PJB: You love cinema as escape and fantasy, pleasure and excitement but documentary is about the real. How do you reconcile the real and the entertaining?

KM: Prison Songs is an example of trying to create something entertaining, despite the heaviness of the subject matter. I don’t know if we succeeded but people seem to have responded. You look at the success of documentaries like Sherpa, That Sugar Film, Gayby Baby, Frackman—they have audiences, people want these stories and authored one-off documentaries; people are pulling away from serialised factual content you see on the ABC and SBS. I think story over-rides the categories of fiction and non-fiction because that’s what audiences want and engage with.

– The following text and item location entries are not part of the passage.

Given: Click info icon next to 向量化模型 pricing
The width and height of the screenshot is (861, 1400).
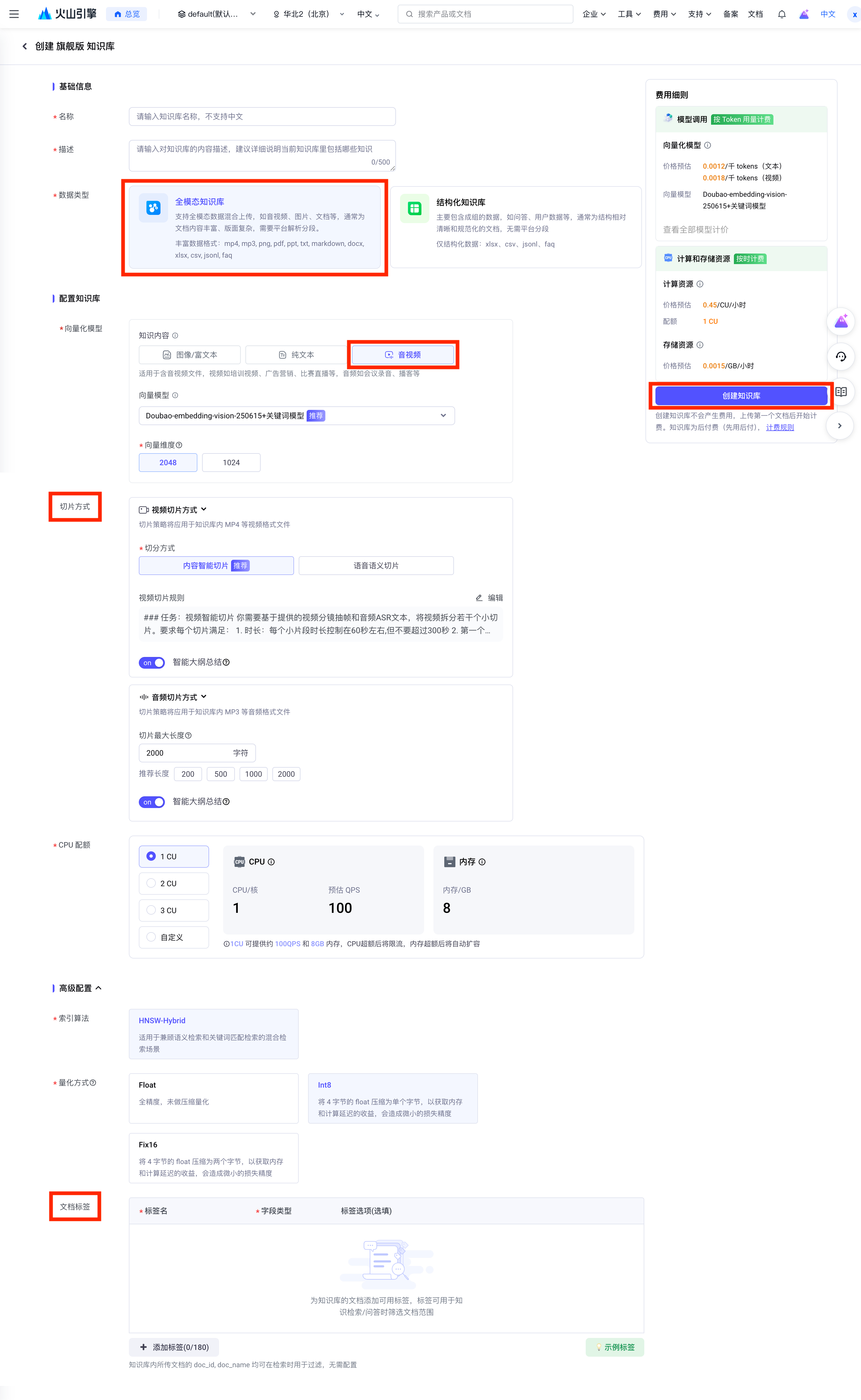Looking at the screenshot, I should (x=707, y=145).
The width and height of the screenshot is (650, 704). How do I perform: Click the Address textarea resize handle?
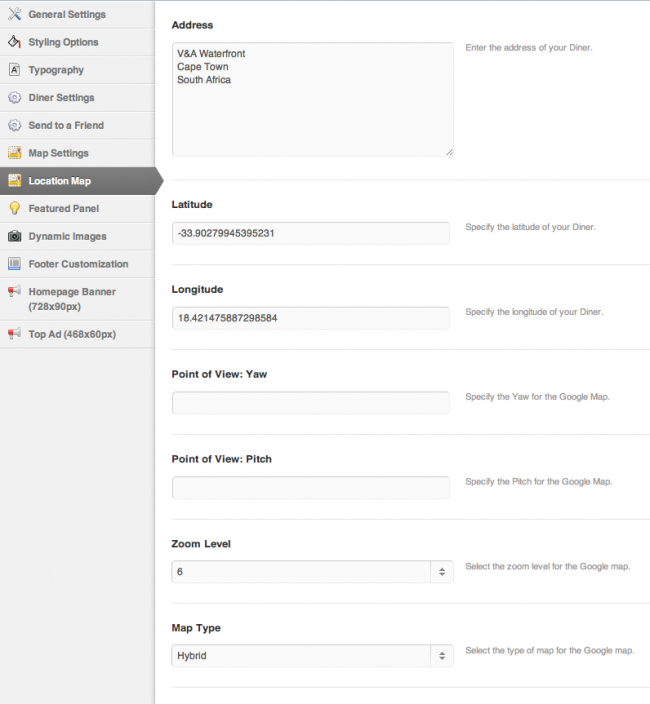pyautogui.click(x=449, y=152)
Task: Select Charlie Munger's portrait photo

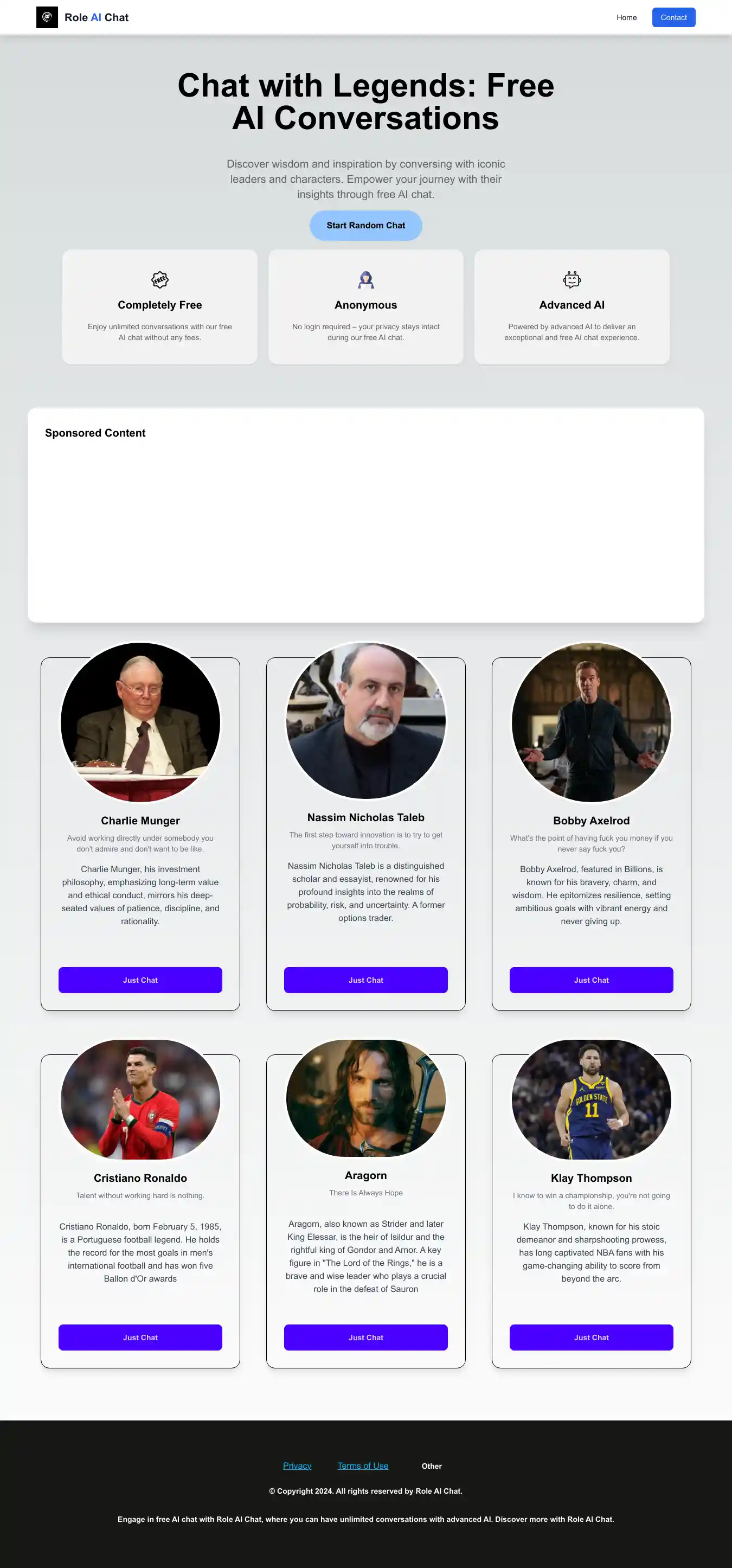Action: [x=140, y=722]

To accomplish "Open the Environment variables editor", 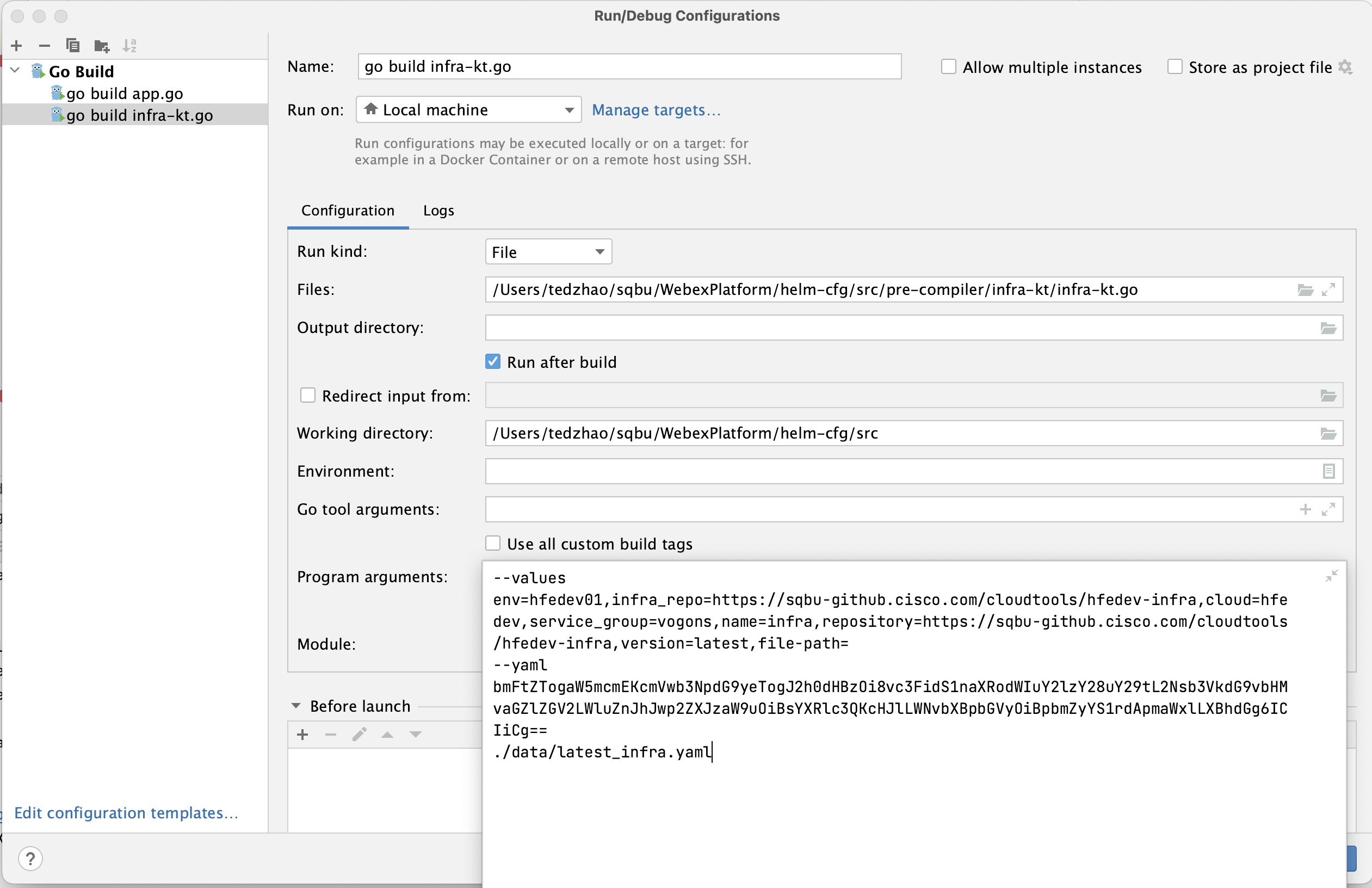I will coord(1329,472).
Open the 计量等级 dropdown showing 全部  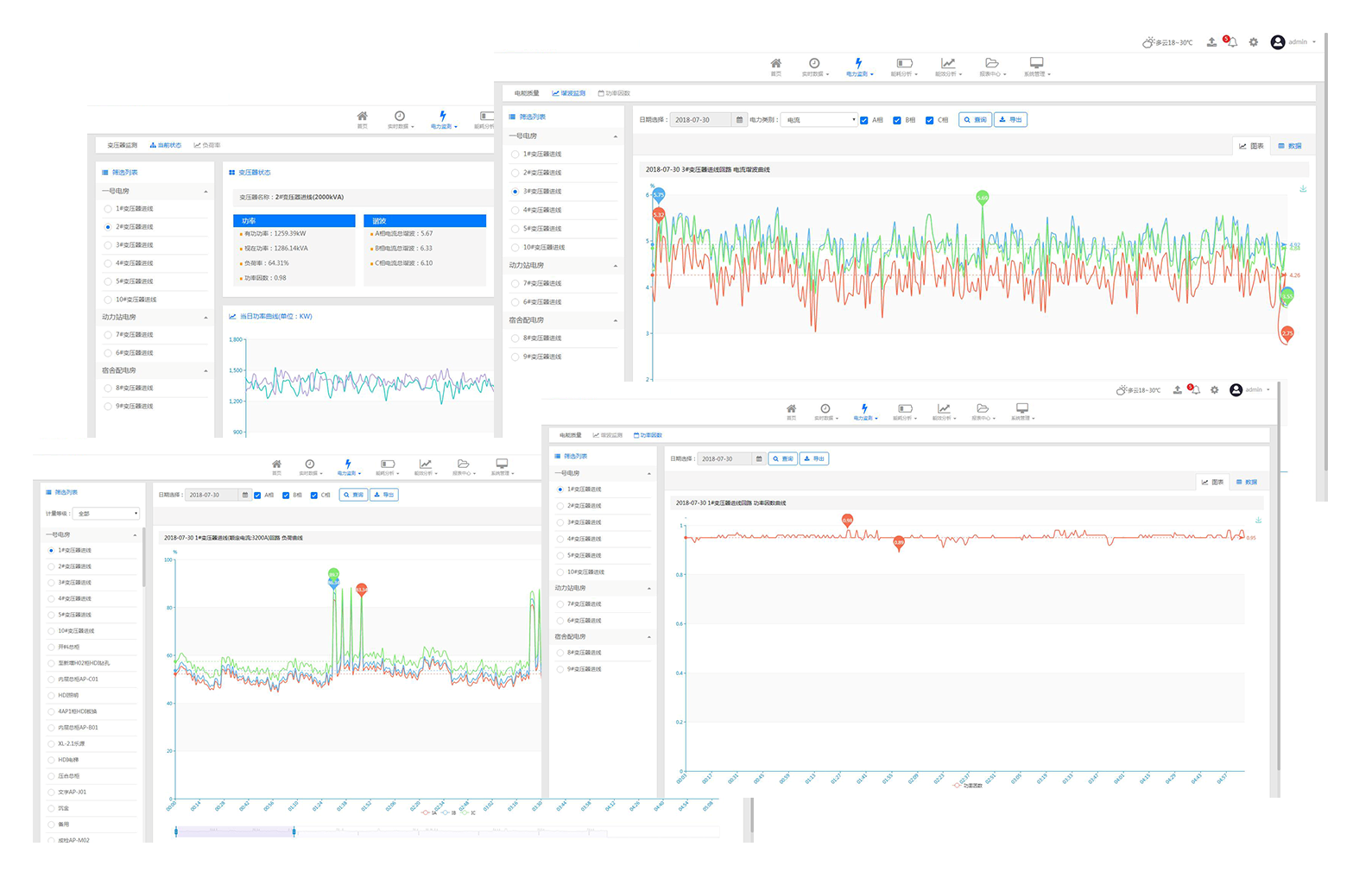107,514
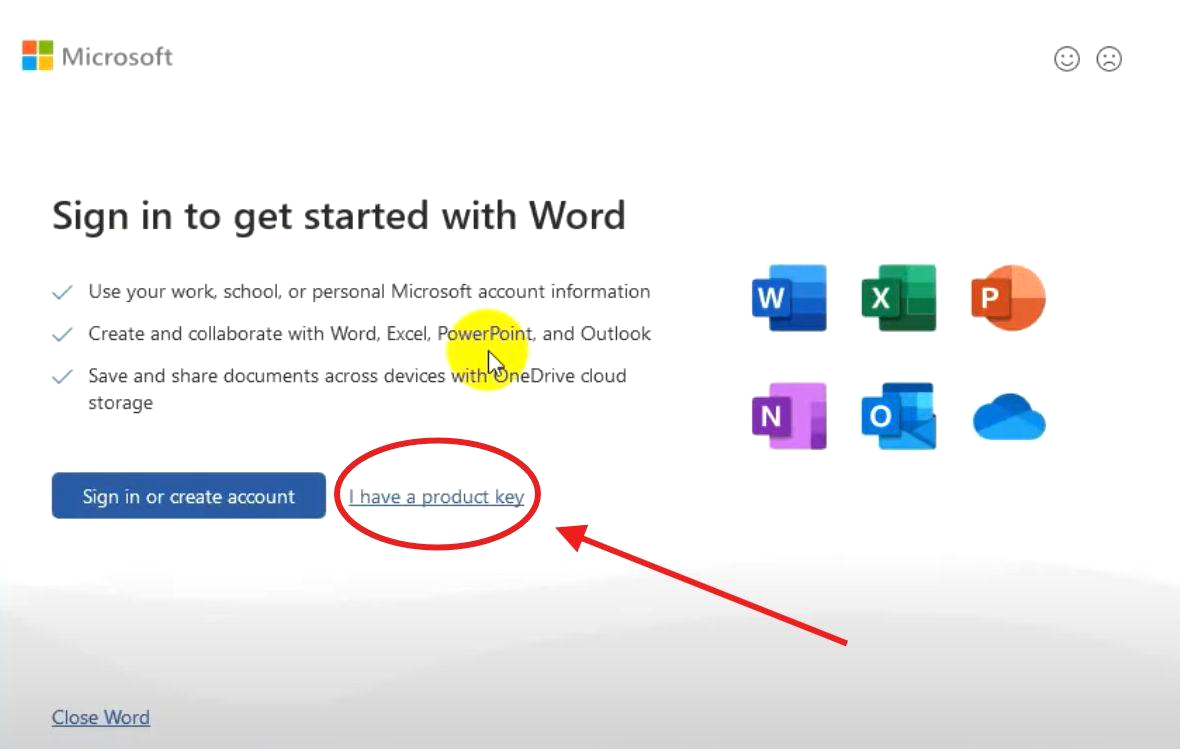Open the I have a product key link

(437, 496)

PJB: I can’t let you go without asking you about the Good Pitch²Australia experience. How was it for you and what did it mean for the film?

KM: For me, the Good Pitch experience was one of re-learning what documentary could do.  Meeting Ian and the Shark Island crew, the other filmmakers during our workshops, and the incredibly generous supporters from Documentary Australia Foundation, there was a real sense of taking films out beyond the TV screens and cinema screens—to promote films not just as one-way narratives, but as game-changing catalysts for important social issues.

In relation to Prison Songs, this has meant that our film – critically applauded but viewed by very few – will now become part of a national campaign for changing the conversation around over-incarceration of Indigenous people.  I thought once we had made the film it would sit on a shelf somewhere, but Good Pitch has made it so, so much more.

Postscript: At the time of posting this interview,  news came of  Tiga Bayles death.  A Birri Gubba Gungalu man and a Dawson River Murri, Tiga Bayles contributed much in his life. An early chairman of the NSW Aboriginal Land Council, and named Queensland Father of the Year in 2005. He raised nine girls, and was Australia’s most prominent – and awarded – First Nations broadcaster.  A statement issued by the Brisbane Indigenous Media Association on behalf of his family can be read here.  Our condolences to Tiga Bayles’ family, friends and colleagues.